Ever since Obama, using the Internet, or more specifically, social media for politics has become the new thing. He used social media in his political campaigns, including podcasting, Twitter, MySpace, Facebook and YouTube. The Internet helped slingshot his presidential campaign to success and he had more “friends” on Facebook and MySpace and more “followers” on Twitter than his opponent.
Similarly now, Hillary Clinton is learning from Obama’s footsteps and heavily employing the use of Social Media in her political campaign. Her presidential campaign announcement, in the form of a video, racked up more conversation on Twitter and Facebook than the combined launch announcements of Republican senators Ted Cruz of Texas and Rand Paul of Kentucky. However, a good portion of the talks on social media about her was not all celebratory. It is said that a lot of the talk on Facebook about her was about government ethics. They were talking about the controversy over her use of a personal email account during her government service.
That’s the good thing and the bad thing about the Internet and the use of social media for politics. Sure, it can go viral and get a lot of people talking about you, but the talk isn’t always good. And, the Internet has so many resources, people can dig up so many things about your past and use that against you in the present. It also allows people to share their ideas online, which may not be based on facts but they make it seem so real and convincing. They can paint the worst picture of a politician, all out of thin air, and people can still believe them.
On the Internet, there’s no telling fact from fiction.
Here are some ways in which the Internet is good for politics
1. Fundraising: in 2008, President Obama managed to raise over half a billion dollars online, 2/3 was from someone clicking the “donate” button in a campaign email. 2. Recruiting: When supporters interact with your campaign at a rally, connecting with them afterwards via email and social media can help you start them on the path to giving money and time. Social media also let your supporters do the work for you, once they have the promotion messaging and imagery, they’ll spread the word about your campaign via Facebook, Twitter and every other online channel they frequent.
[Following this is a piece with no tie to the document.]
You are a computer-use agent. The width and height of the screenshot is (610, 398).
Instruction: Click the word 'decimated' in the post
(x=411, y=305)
3. Grassroots Organising: digital tools are catching on in the world of grassroots organisers in a big way. iPads and other tablets are used in campaigns to ease the process of recruiting people and taking donations in person. Mobile apps and mobile-optimised websites will provide addresses, maps, directions and videos.
4. Advertising and messaging: digital channels are central to spreading a campaign’s overall messaging. Twitter, Facebook, YouTube, Google and so many blogs and news websites offer the opportunity to reach voters and opinion-readers. Careful targeting helps you use advertising and outreach to hit the voters with messages designed to appeal to them. You can also connect directly with reporters, bloggers and online activists one-on-one behind the scenes.
5. Testing: the Internet helps you find out whether or not your messages work. Online advertising lends itself to the testing of positions, slogans and taglines. Sending different variants of an email messaging and measuring the responses lets you test the result before going all out on one particular subject line or appeal.
These are just a few of the ways the Internet can benefit politicians in their campaigns.